On Behalf of | Jul 19, 2011 | Divorce

Baby boomers have been trend setters in many ways. Here’s another: they’re one of the first generations to see higher divorce rates as they grow older. According to the Star Tribune, 25 percent of all divorces in 2007 were people who had been married for two decades.

Just over 23 percent of people over the age of 70 have been divorced, but people in their 50s see more dissolved marriages. In that age group, almost 36 percent have been divorced.

“Gray divorces,” as they are called, tend to end quietly, according to experts. One says that those kinds of marriages kind fade away, in a way – when couples grow apart – and aren’t often initiated by a big crisis, such as an affair or financial meltdown.

Part of the reason for the uptick in the older age group is that there are fewer taboos than there used to be. Baby boomers have seen everything under the sun. Gone are the days when divorce was scandalous.

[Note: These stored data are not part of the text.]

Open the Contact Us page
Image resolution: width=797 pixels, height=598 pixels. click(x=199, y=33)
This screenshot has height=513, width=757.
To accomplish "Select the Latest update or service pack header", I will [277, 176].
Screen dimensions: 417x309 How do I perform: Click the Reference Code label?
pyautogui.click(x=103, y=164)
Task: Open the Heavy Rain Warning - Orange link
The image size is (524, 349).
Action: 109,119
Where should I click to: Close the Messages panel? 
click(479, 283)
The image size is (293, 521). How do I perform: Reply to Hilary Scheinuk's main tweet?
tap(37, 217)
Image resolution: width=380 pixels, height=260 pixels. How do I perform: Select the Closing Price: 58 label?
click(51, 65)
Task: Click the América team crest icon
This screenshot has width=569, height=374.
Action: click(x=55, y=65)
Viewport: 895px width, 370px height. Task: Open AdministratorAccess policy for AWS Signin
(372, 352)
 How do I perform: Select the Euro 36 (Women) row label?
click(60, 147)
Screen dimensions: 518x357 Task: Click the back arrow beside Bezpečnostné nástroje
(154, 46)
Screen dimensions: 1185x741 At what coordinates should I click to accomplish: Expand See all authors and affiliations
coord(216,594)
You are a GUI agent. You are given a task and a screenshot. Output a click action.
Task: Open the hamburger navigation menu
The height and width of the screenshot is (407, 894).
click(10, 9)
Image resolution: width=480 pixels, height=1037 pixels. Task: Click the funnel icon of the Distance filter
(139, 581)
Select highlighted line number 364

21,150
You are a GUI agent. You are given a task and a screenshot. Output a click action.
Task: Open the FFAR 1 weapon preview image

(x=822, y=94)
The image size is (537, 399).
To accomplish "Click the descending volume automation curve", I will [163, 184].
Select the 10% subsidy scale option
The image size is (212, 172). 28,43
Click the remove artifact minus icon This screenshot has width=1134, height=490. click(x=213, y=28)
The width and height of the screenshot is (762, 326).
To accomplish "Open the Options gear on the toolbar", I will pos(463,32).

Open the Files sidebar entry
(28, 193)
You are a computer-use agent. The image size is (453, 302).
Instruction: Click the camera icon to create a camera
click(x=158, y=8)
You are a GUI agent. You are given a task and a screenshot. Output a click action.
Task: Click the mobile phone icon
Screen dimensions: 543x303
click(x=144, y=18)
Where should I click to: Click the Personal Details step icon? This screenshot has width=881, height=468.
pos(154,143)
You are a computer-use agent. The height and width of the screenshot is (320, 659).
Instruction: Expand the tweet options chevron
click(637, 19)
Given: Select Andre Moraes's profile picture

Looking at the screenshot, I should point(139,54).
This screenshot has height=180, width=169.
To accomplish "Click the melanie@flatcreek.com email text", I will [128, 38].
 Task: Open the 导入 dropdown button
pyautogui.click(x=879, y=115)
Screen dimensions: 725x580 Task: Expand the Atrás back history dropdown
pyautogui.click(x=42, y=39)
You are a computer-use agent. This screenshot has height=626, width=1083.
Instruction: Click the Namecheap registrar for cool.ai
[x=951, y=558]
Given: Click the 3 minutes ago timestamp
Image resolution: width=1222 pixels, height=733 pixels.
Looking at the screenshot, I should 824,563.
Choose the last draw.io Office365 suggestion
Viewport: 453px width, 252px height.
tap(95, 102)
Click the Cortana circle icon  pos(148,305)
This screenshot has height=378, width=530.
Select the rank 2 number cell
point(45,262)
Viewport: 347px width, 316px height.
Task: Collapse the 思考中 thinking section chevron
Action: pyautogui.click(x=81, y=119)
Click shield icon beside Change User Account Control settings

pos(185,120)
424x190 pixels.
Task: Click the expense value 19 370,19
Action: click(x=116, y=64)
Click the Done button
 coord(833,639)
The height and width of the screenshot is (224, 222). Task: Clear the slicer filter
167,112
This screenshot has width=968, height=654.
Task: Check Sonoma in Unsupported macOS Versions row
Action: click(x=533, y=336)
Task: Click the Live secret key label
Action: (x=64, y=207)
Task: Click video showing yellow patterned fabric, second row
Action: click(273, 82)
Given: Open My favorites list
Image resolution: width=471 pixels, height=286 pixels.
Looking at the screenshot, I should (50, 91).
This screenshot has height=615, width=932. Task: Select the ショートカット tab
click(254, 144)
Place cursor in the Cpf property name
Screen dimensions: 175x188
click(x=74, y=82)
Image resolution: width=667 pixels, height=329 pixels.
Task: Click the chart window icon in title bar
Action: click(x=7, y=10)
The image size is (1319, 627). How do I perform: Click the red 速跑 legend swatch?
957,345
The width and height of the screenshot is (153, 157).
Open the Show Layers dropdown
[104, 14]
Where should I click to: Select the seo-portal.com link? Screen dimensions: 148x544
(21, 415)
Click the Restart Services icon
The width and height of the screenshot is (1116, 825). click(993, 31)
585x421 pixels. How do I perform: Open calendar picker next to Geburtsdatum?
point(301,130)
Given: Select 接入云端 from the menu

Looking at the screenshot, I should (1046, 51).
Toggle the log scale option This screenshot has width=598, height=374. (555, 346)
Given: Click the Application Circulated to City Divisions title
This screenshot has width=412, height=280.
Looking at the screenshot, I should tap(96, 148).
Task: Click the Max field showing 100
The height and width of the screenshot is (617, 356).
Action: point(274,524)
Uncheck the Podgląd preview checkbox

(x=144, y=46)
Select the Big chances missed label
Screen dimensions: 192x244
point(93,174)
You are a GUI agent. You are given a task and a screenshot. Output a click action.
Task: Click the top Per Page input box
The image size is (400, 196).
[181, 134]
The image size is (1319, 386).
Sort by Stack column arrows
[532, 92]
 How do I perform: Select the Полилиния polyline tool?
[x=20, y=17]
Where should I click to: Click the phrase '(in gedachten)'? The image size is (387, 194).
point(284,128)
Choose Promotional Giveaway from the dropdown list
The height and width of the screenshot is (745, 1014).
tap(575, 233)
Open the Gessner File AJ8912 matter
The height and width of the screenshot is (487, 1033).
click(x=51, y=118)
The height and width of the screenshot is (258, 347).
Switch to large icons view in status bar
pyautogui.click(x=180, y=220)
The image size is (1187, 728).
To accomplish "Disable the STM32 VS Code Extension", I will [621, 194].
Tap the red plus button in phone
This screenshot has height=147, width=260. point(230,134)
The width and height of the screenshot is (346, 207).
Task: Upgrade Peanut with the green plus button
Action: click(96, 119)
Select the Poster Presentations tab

A study in 2004 found that nearly two thirds of these divorces were in fact initiated by the women. But that doesn’t necessarily mean that only the wives wanted their marriages to end; it appears they are just more comfortable than men in initiating the proceedings with an attorney.

On the other hand, women are more financially secure than in previous generations. More so than their mothers and grandmothers, baby boomer women have successful careers, and with it money to support themselves financially.

Sometimes for baby boomers, as with any couples, things just don’t work out in a marriage. It may take children leaving home for that realization, or a midlife crisis. Whatever the case may be, people seem to feel more comfortable ending a marriage than staying in an unhappy one.